The Capital's Specific Hurdles

Yet, industry observers noted that London has particular issues that made it difficult for the sector to succeed.

  • Patchwork Policies: Across 33 boroughs, car-club operators face a patchwork of varying processes and costs that complicate operations.
  • Congestion Charge: The closure comes as electric cars start paying London’s congestion charge, adding unavoidable costs.
  • Parking Permit Disparity: Locals in some boroughs pay as little as £63 for a annual electric car parking permit. A similar shared vehicle would pay over £1,100 annually, creating a significant barrier.

“We should literally be charged one-twentieth of a resident’s permit,” argued Robert Schopen of Co Wheels. “We’re taking cars off the street. We introduce cleaner models in their place.”

A European Example

Other European countries offer models for London to follow. Germany enacted national shared mobility laws in 2017, providing a unified system for parking, subsidies and exemptions. Now, the country has several shared cars per 10,000 people, while France has 2.1 and Belgium has 6.3. The UK lags behind at 0.7.

“What we see is that car sharing around the world, especially in Europe, is growing,” said Bharath Devanathan of Invers.

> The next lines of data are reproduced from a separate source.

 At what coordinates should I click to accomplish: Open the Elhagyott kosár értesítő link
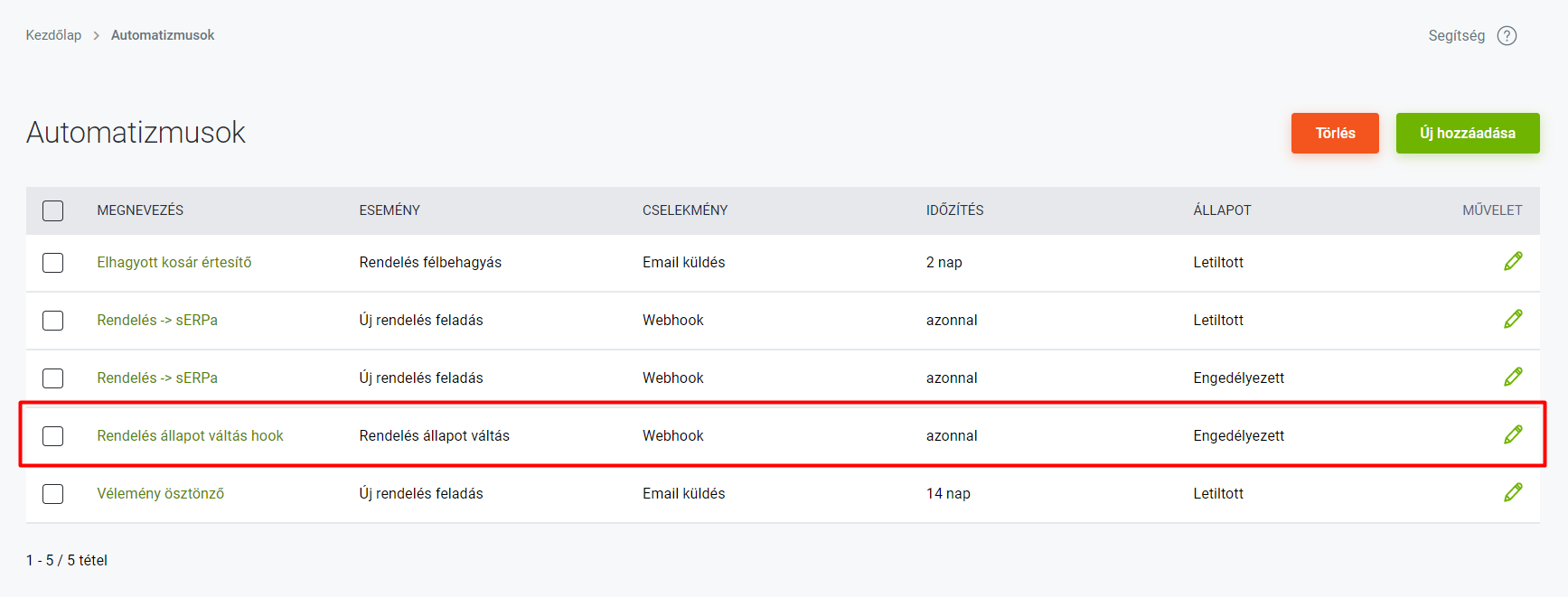click(174, 263)
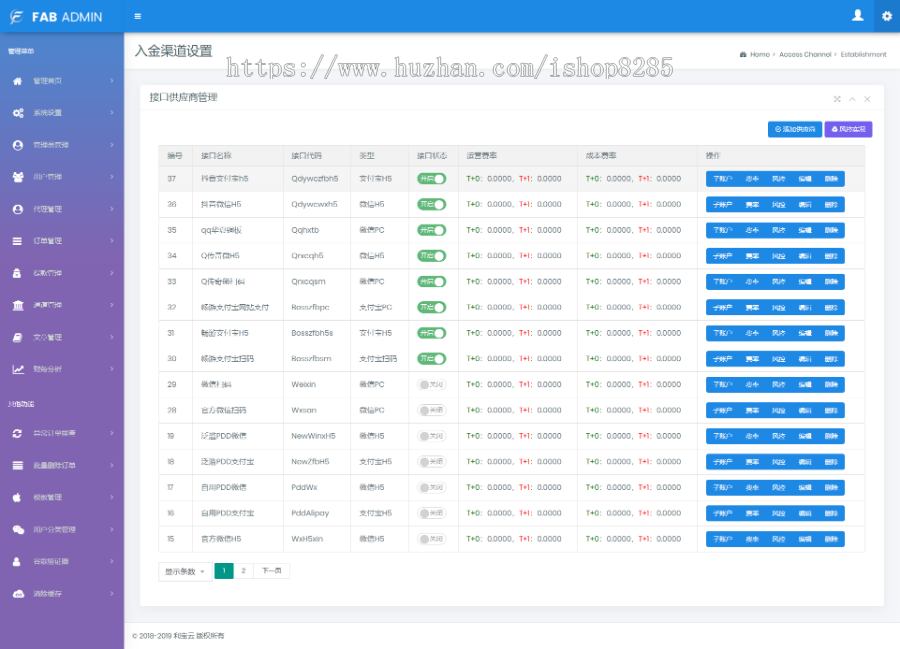Click the bank building icon in sidebar
The height and width of the screenshot is (649, 900).
tap(18, 305)
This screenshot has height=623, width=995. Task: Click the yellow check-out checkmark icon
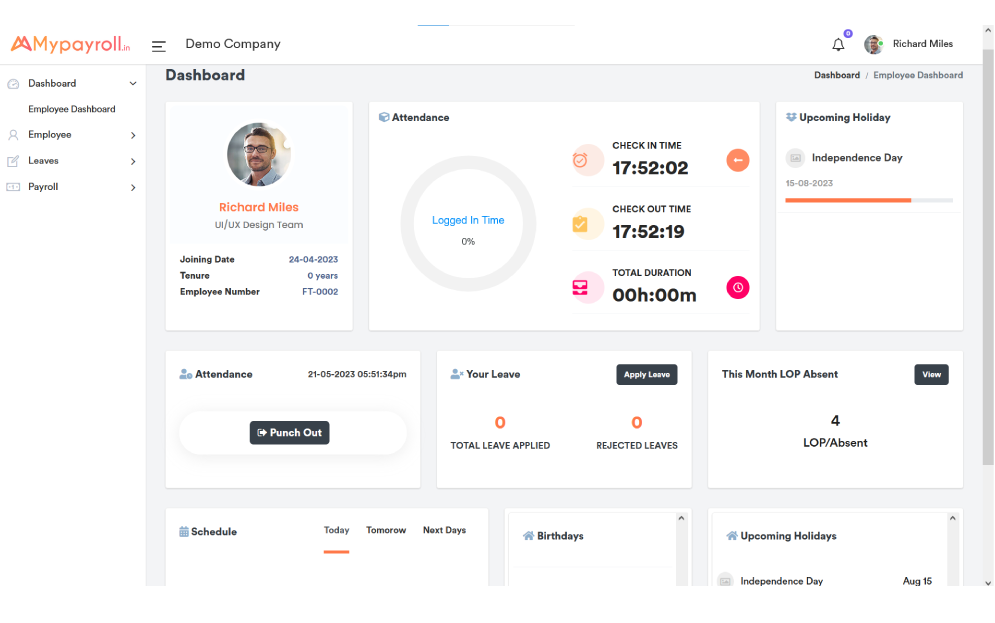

Devanathan said authorities should start to treat car sharing as a form of public transport, and integrate it with train and bus stations. He added that one unnamed client was already seriously considering entering the London market: “Operators will fill this gap.”

The Future Landscape

Other players can be split into two camps:

  1. Company-Owned Fleets: Which own or lease their own cars. Examples Denmark’s GreenMobility, France’s Free2Move, and Germany’s Miles Mobility.
  2. Person-to-Person Rentals: Which allow users to hire out their own vehicles via an app – a kind of Airbnb for cars. Examples Britain’s Hiyacar and the US’s Getaround and Turo.

Turo, a US-headquartered peer-to-peer platform, is already weighing up the UK gap. Rory Brimmer, its UK head, said there was a “big opportunity” to win more users. “A space exists that is going to need to be filled, because London still needs to move,” Brimmer said.

However, it could take a while for other players to establish themselves. For now, more people may choose to buy cars, and many across London will be without a convenient option.

For Rotherhithe community kitchen, the next month will be a rush to find a way. The delivery problem caused by Zipcar’s exit highlights the broader impact of its departure on vital services and the prospects of shared mobility in the UK.

Kimberly Bean
Kimberly Bean

A professional poker strategist with over a decade of experience in tournament play and coaching.